Today we're going to be exploring various sampling strategies including the use of quadrats. It's usually not possible to look at every single individual of a species within a given area. It's also pretty rare that you'll be able to look at every single square metre within that area too. For that reason, field ecologists try and obtain something called a representative sample. This is when you look at a smaller area that represents patterns that are happening on a bigger scale.
You might want to use a quadrat to do that, such as the ones down here. Quadrats are really useful because they can quantify that smaller area that we'll be looking within. They do come in all shapes and sizes, small and big depending on how many you're going to place and the species that you're looking at. Often they're square shaped like these ones. They can be made of metal or plastic. This one is an open-framed quadrat, there's no grids inside this one you can see; whereas this one is divided into many more grids, and that's what we call a gridded quadrat.
You can have lots of different numbers of grids; sometimes they have five squares by five squares giving you twenty-five in total. This one has ten along the top and ten down the side, giving us a hundred in total, which can be really useful if we're working out things like percentage.
When you place your quadrat on the ground, there's a number of things that you might want to do. Firstly, you might want to identify the species that you're looking at, either one that's particularly interesting or all of them if you're looking more generally at biodiversity. In my example here, I'm just going to look at this small flower here, which is known as Bellis Perennis or otherwise known as daisy. I can see three individual plants here: one of which has a flower; two of which just have the leaves. If I want to assess the abundance of that daisy, I could just count the fact there are three plants within the quadrat. This gives me what's known as species density: the number of plants or other species in a given area.
If you think of other species though, such as mosses or lichens or even corals that grow under the sea, they don't grow as individual entities. For that reason, we might need a different technique. I'm going to pop my gridded quadrat over the top now and try a technique that involves percentage cover. In this technique, I look at each square and if my species is present I count it, and if it's not I don't. So in this case I've got Bellis Perennis present in 1,2,3,4,5,6 of my squares. This gives me a percentage cover of 6%.
You may also want to use a pointer, and these pointers can be used to place in a number of locations around your quadrat and see if the species touches, or doesn't touch, your point.
That can be quite useful because it's not based on opinion: the plant either touches that pin or it doesn't, but you can miss some species, particularly if they're small or if they're quite rare.
It's not always appropriate just to place one quadrat within a given area. If you want to gain valid conclusions, by improving your accuracy and precision, you might want to place a number of these and take a mean or other averages. In my example behind me, I may want to be assessing the biodiversity in this small area of unmown grassland here. I may then want to compare that abundance to the area behind the fence in that grazed farmland there.
So it’s not possible for me in this example to look at every single individual within this area and then compare it to every single individual in this grazed farmland just over the fence here.
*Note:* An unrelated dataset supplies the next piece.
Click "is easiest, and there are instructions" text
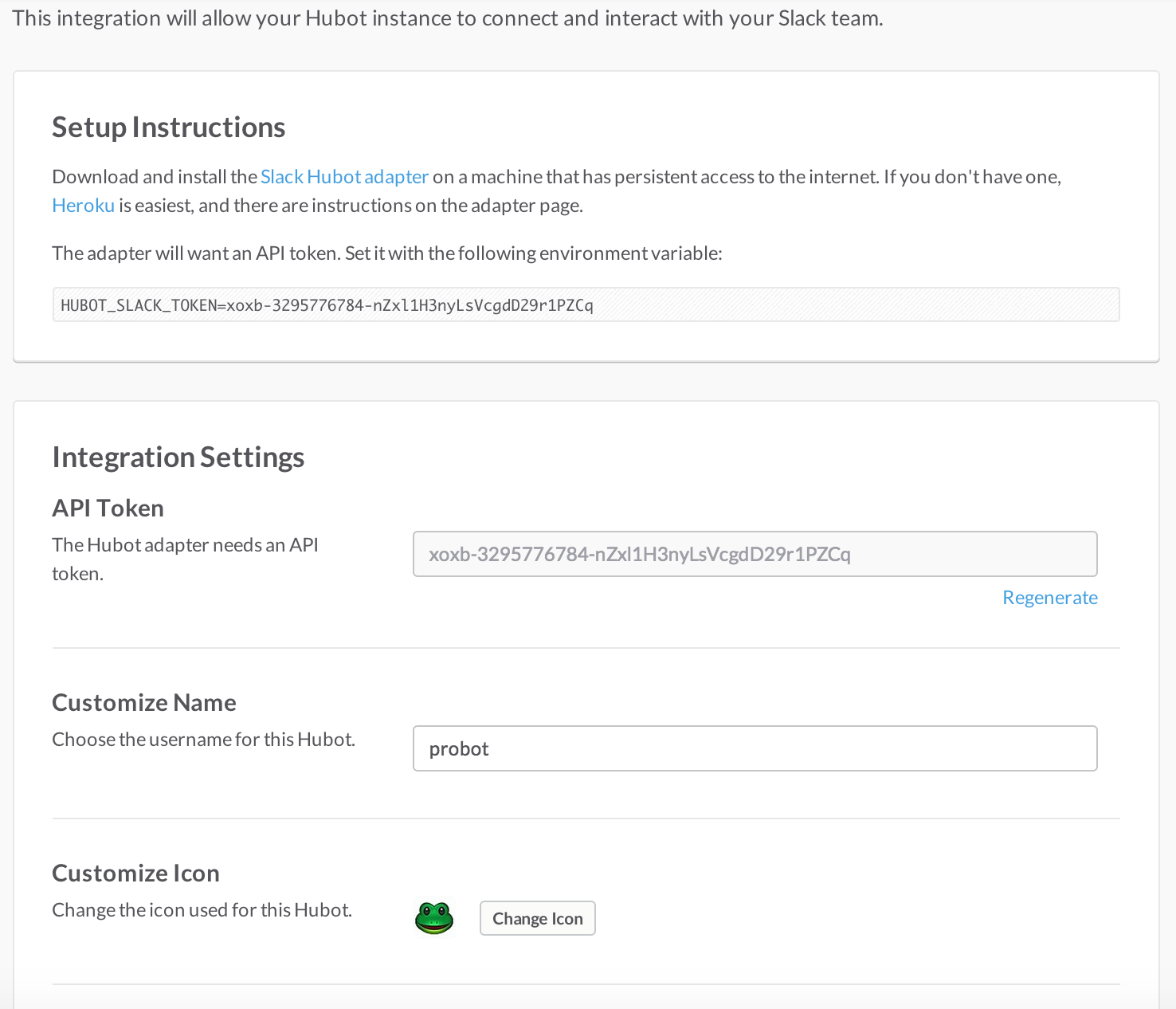 tap(351, 206)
So I'm going to be placing some of these quadrats, but I'm going to do so in a random manner. That means that every area within this area has an equal chance of being sampled. Now I'm not just going to throw this quadrat down, I'm going to use this random number table here - you can get these or generate them online - and I'm going to be selecting one random number for my x-axis and one random number for my y-axis with my two tape measures, and that will help me locate one location within this area. Let's have a go. So I'm going to close my eyes or look away and I'm going to point to my first random number. In this case it's 2.2m, and I'm just going to mark that out with a small stick here - 2.2 metres, just so I can see where that is. And I'm going to go down the same column until I find a random number that's below four metres, which is the length of my y-axis; in this case that's 1.8 metres. So 1.8m is exactly here. Now I've got my coordinates, I can find that exact one location, so I'm going to pace out from my marker here until I get to the point on my x-axis, and I'm going to place my quadrat down so that the bottom left-hand corner is exactly at that coordinate. And I'm now ready to identify and assess the abundance of species within this area.
If course, I'd want to do this again: a number of times in this area; and then do exactly the same thing on the other side to make my comparison.
Sometimes it isn't appropriate to use a random sample such as this - there are other techniques. Sometimes people place quadrats along a line known as a transect, and that can be really handy when you're trying to find out the influence of something that changes gradually. For example: the tree in front of me is casting shade on the ground, and I might be interested in how that shade effects plants moving away from the tree, assuming that light will increase as you get further away from the tree. In this case, I might want to place my quadrat every, maybe, 2m as you go away from that tree. In this way, we're placing our quadrat at equal intervals along that line, and this is known as a systematic sample.
Systematic samples can be quite useful, especially when you've identified a gradual change within the environment, such as changing light such as under this tree; or it could be something like increasing soil moisture as you get closer to a pond too.
Sampling techniques like this are pretty essential if you do want to get valid results within your investigation and to ensure accuracy and reliability.